Once again, your conclusion doesn't follow from the premise.

If you are truly opposed to all things man-made, you would certainly need to reject religion. You could similarly reject science, but -- unlike religion, and of course with due diligence -- you could reconstruct many of the most important foundations of science (reinventing the wheel and so on) on your own. This should help you arrive at a landing zone back on earth.

Ascertaining truth, in fact, often relies heavily on cooperation and corroboration that helps people remain objective. There's nothing inherently bad about it. You need only surrender some excessive self reliance and the illusion of being so right while demonstrably being so very wrong.

But jumping from the naive fantasies that religious ideation entails, to the other extreme--fantasies of violence? At some point bells should be going off in your head.
 
Last edited:
So far, it hasn't been explained how a person can find satisfaction in things that are subject to decay and perishing.

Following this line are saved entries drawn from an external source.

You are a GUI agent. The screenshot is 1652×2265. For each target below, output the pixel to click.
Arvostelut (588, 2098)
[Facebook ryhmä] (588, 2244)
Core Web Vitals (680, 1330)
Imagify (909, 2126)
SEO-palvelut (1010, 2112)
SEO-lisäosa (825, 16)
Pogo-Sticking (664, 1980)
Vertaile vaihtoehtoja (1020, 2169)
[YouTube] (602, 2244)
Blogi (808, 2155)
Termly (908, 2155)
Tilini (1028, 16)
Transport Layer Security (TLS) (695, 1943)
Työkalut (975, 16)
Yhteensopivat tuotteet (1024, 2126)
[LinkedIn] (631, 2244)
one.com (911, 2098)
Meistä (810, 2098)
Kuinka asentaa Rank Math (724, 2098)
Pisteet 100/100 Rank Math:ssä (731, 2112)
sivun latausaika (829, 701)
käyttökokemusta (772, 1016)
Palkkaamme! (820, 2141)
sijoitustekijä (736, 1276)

Claims have been made that such satisfaction is possible, but nobody worked out the details.

I think the following quote from POTC best sums up the answer to your question.
There's something to knowing the exact shape of the world and one's place in it, don't you agree?-LORD CUTLER BECKETT
 
Note to MODERATOR: Let me get this straight. If a Surgeon says something then it is allowable in the science threads, but if some random priest says it then this would be sent to the religious threads? I could even see it in the psychiatry sections as some posts deal with chemical reactions in the brain that might cause seemingly valid and realistic hallucinations.